Really enjoyed reading @ntnsndr’s article [[Governable Stacks against Digital Colonialism]] for [[node club]]. Makes a ton of sense to me.

The ability to self-govern feels key to any alternative to big tech that we build or use, and feels a lot like commoning.

And the ‘stack’ element is vital – what use would a democratically-owned social media platform be, say, if it runs on a server owned by Amazon and you access it on a device locked down by Apple or Google over internet from a big telco.
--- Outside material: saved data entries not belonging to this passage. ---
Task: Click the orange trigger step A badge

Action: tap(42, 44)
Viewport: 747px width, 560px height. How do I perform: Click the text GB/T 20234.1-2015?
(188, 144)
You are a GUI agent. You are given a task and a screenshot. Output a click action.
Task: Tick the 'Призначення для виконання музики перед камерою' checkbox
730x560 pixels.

Been reading [[Against Digital Colonialism]] for [[node club]].

It’s a great article.

"With almost half of humanity without access to basic forms of connectivity and entire countries with a pending digitisation process, new patterns of domination have just begun to emerge. This paper identifies these problems and suggests a technical and regulatory path to neutralise and reverse them in order to secure a future of digital autonomy, democracy, sovereignty and dignity."
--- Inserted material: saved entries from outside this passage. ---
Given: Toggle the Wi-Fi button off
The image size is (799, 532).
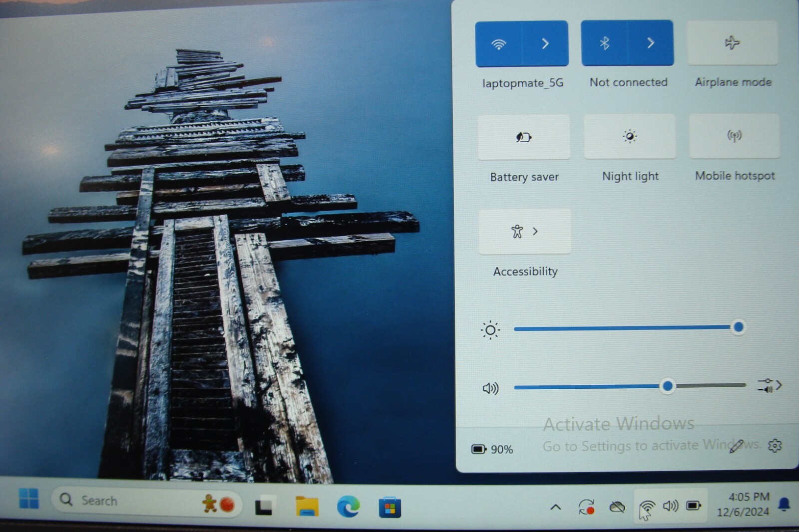Looking at the screenshot, I should [x=498, y=44].
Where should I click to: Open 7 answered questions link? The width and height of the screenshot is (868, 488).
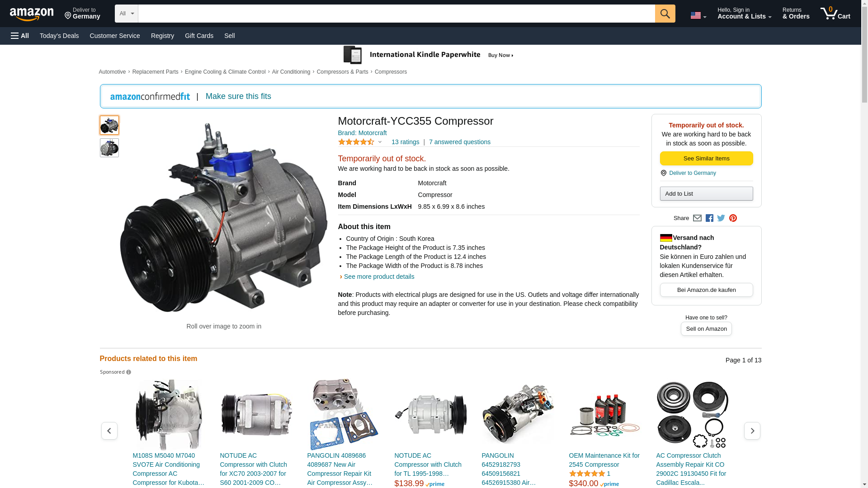pyautogui.click(x=460, y=142)
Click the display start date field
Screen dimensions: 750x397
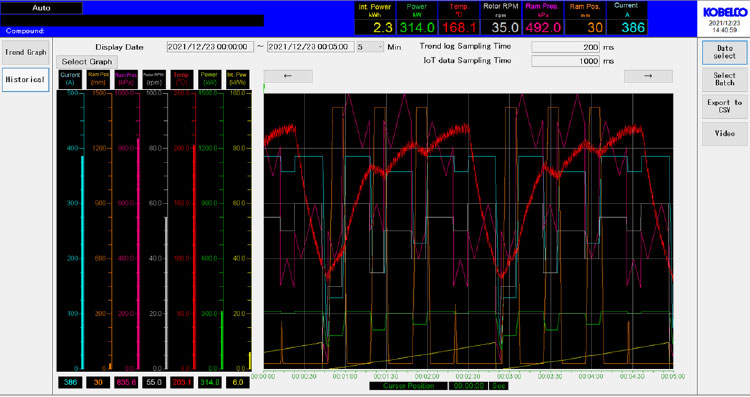click(210, 47)
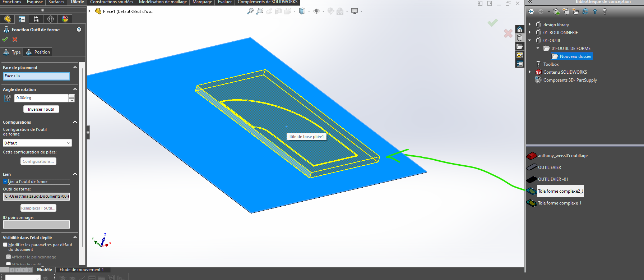This screenshot has width=644, height=280.
Task: Confirm the form tool with the green checkmark
Action: point(5,40)
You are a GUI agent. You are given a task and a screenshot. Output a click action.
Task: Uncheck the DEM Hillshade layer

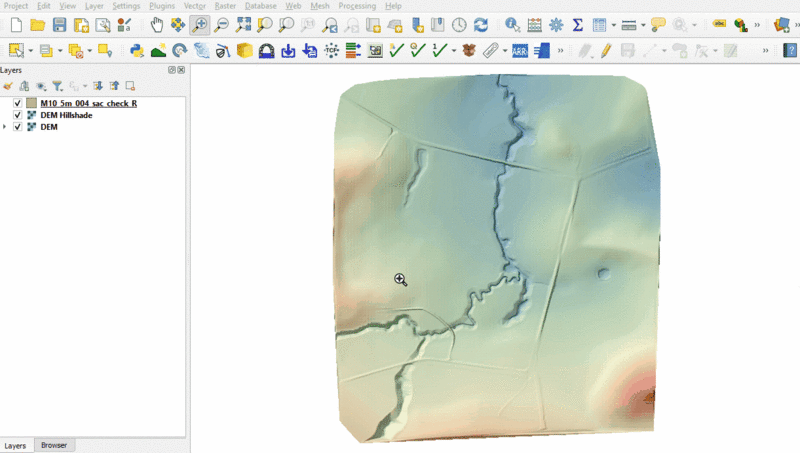pos(18,115)
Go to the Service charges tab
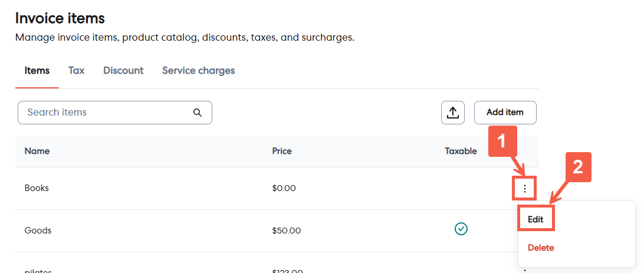This screenshot has height=273, width=644. pos(198,71)
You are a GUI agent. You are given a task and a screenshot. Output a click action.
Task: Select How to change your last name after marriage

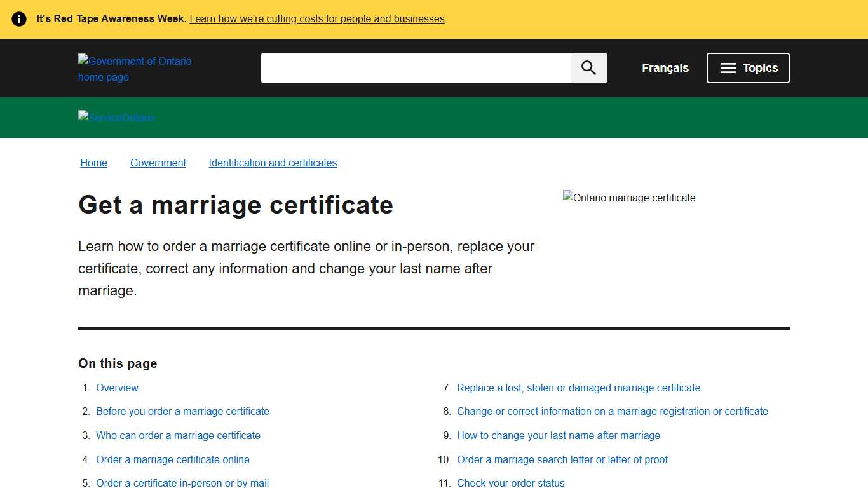click(559, 435)
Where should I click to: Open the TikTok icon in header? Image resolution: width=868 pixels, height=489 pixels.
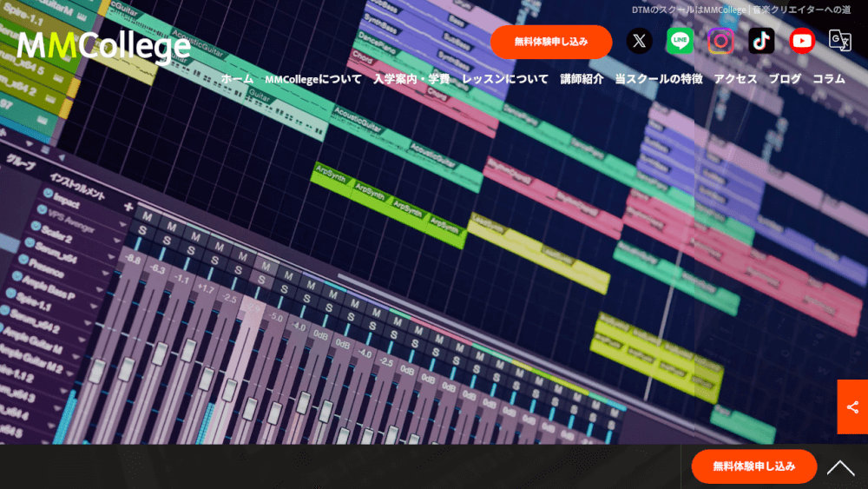click(x=761, y=41)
Not only is vaccine inequity abhorrent, without vaccine equity we are perpetuating a global health risk.

The best way to improve access is enabling the local means of production of vaccines. That is prevented at the moment by patents and blocked technology transfer.

Basically a lack of knowledge sharing due to profit motives is killing people.
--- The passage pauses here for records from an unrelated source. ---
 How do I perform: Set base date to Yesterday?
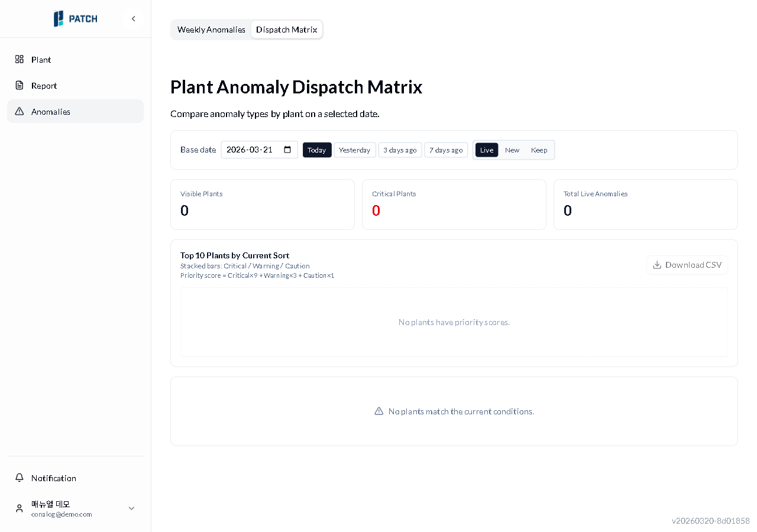click(x=355, y=150)
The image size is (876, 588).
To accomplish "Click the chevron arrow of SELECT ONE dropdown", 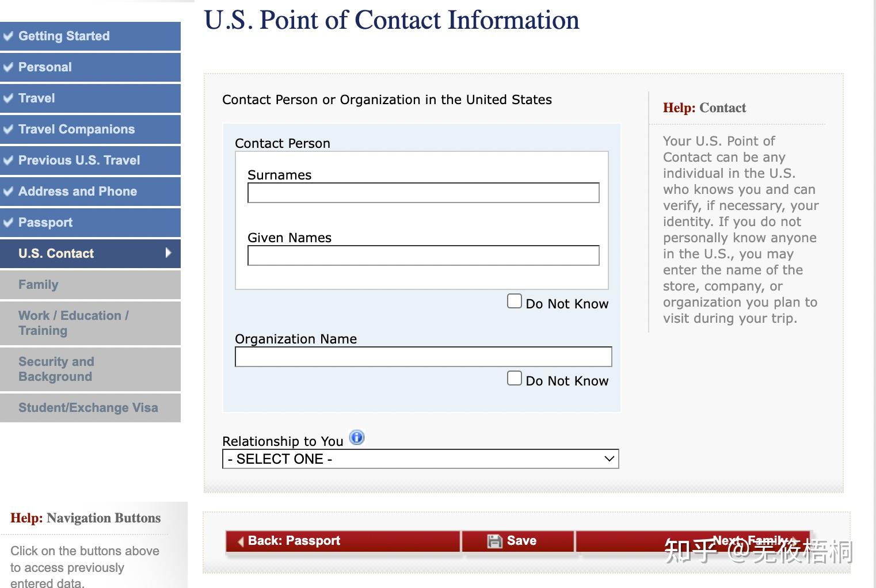I will tap(609, 459).
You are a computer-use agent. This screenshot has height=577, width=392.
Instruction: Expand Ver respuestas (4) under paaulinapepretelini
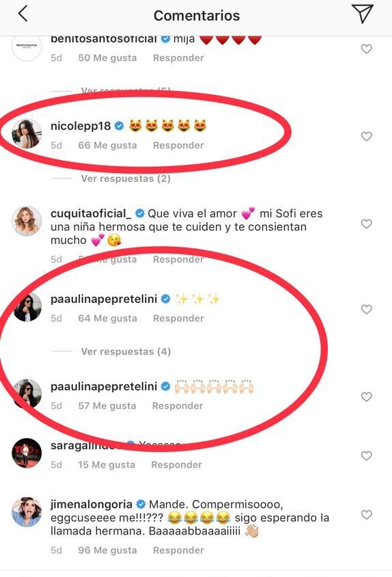126,351
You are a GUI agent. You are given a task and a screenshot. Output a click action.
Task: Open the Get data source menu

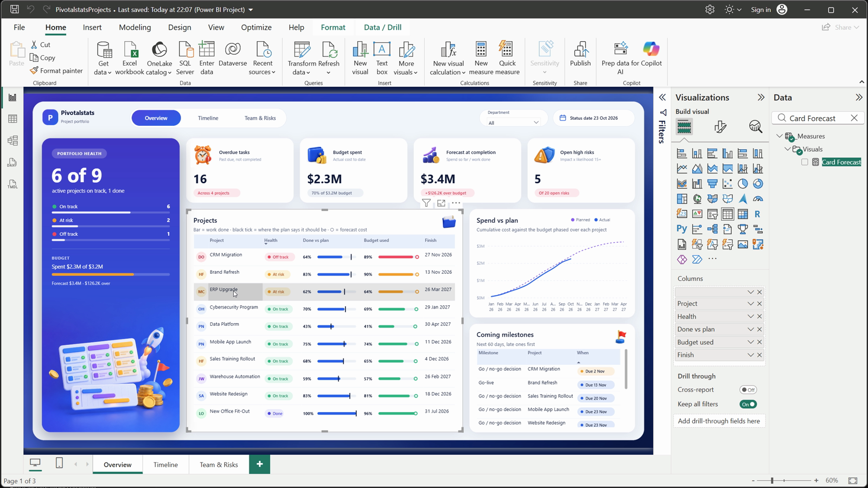pos(103,59)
I’ve been reading [[Platform Socialism]] for node club this week. (Only 3 chapters so far though)

It has a preference for social ownership and community governance of platforms and infrastructure rather than antitrust etc, kind of reminded me of @ntnsndr governable stacks.

Looks like it gets into proper nitty gritty proposals for alternatives later, and mentions Fediverse, should be good.

Some agroecology claims:

* Agroecology helps humanity relink itself with nature
* Agroecology rebuts the predatory logic of nature’s use as a commodity and production resource
* Agroecology is not just alternative to green capitalism, but an alternative to capitalism itself
* Agroecology is what allows movements of struggle for land to exist
* Any serious struggle movement must have agroecology as its mode of production

I wonder out loud if there is any linkage between [[Law of Requisite Variety]] and the [[pluriverse]], [[Nested-I]], [[Ubuntu Rationality]] stuff from [[Free, Fair and Alive]].

e.g. if I think of the [[Agora]] / [[FedWiki]] and [[Wikipedia]] contrast, and the claim that [[Multiple voices are better than one]], then I think that multiple voices is more variety, and then more able to provide the variety needed to adequately navigate complex questions of coordination. And the flattening of voices in to one is an unhelpful reduction of variety.

On the flip side, too much variety leads to a [[cacophony of voices]].

I can not claim to know enough about either space to know if this is bollocks or not. Gut says worth exploring.

When I’m first learning about some new thing, X, I get a lot more value in someone I know saying "I like X" or "I dislike X" or "I’m interested in X" or "I something X" than a detailed objective description of what X is.